→ **What to produce**
Go through the data below and return each line where the string "table" appears.

→ **Saved data entries**
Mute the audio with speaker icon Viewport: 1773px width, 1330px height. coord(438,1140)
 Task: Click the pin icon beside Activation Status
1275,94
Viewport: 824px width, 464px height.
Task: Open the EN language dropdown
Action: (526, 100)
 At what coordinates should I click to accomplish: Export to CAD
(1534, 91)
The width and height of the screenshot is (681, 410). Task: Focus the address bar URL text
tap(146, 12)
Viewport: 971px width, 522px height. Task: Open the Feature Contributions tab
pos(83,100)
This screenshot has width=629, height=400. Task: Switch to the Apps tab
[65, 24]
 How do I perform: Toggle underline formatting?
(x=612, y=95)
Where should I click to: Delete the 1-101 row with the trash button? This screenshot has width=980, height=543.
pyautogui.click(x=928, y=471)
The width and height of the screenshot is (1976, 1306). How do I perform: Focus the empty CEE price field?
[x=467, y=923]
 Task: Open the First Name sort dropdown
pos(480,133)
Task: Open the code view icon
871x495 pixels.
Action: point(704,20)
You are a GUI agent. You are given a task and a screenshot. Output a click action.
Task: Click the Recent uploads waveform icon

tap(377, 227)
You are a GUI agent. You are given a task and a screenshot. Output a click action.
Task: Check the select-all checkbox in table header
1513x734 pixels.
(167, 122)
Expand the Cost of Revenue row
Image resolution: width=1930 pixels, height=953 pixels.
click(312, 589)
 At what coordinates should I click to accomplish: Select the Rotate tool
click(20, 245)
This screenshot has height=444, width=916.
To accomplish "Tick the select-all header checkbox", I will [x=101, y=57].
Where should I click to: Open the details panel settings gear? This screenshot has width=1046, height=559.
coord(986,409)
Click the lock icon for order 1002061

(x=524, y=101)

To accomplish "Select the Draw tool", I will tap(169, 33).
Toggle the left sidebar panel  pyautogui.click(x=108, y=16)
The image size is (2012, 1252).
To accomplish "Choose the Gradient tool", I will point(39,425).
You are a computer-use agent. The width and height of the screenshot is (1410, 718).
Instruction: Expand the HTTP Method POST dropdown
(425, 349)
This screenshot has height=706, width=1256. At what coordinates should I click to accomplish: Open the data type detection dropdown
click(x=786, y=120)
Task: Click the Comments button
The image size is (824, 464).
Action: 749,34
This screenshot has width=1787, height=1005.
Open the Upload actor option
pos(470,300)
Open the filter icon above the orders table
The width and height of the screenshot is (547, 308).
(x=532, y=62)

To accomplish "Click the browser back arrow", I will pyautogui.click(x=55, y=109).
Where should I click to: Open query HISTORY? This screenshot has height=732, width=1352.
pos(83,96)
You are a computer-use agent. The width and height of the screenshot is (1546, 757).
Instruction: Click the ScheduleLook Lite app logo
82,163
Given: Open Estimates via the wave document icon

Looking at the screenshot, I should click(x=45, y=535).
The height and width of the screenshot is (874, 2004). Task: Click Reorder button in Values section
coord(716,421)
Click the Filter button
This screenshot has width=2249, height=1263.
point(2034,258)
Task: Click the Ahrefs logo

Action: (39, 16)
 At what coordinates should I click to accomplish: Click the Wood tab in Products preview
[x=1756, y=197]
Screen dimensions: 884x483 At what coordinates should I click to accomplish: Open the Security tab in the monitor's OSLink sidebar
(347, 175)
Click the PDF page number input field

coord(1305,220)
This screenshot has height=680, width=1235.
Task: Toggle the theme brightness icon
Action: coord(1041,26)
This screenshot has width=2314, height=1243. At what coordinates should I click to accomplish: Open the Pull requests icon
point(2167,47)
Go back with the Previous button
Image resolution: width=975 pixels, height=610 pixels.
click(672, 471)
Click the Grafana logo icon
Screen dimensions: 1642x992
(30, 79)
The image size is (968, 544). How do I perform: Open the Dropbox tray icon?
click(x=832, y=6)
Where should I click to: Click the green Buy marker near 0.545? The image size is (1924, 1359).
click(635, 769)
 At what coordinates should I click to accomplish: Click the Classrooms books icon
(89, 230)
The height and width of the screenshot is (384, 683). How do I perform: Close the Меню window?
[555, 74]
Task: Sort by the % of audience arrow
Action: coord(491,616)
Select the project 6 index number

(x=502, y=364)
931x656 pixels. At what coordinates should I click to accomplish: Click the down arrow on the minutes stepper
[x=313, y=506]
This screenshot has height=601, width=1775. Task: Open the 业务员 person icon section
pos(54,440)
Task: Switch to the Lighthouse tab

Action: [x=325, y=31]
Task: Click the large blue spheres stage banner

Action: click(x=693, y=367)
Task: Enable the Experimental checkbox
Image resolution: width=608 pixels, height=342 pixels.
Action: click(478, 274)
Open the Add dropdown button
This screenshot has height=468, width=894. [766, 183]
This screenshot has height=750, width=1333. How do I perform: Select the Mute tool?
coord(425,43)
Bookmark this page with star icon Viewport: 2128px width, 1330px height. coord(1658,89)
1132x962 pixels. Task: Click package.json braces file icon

→ **Response to this task**
Task: Check the select-all checkbox in table header
Open the filter icon above the orders table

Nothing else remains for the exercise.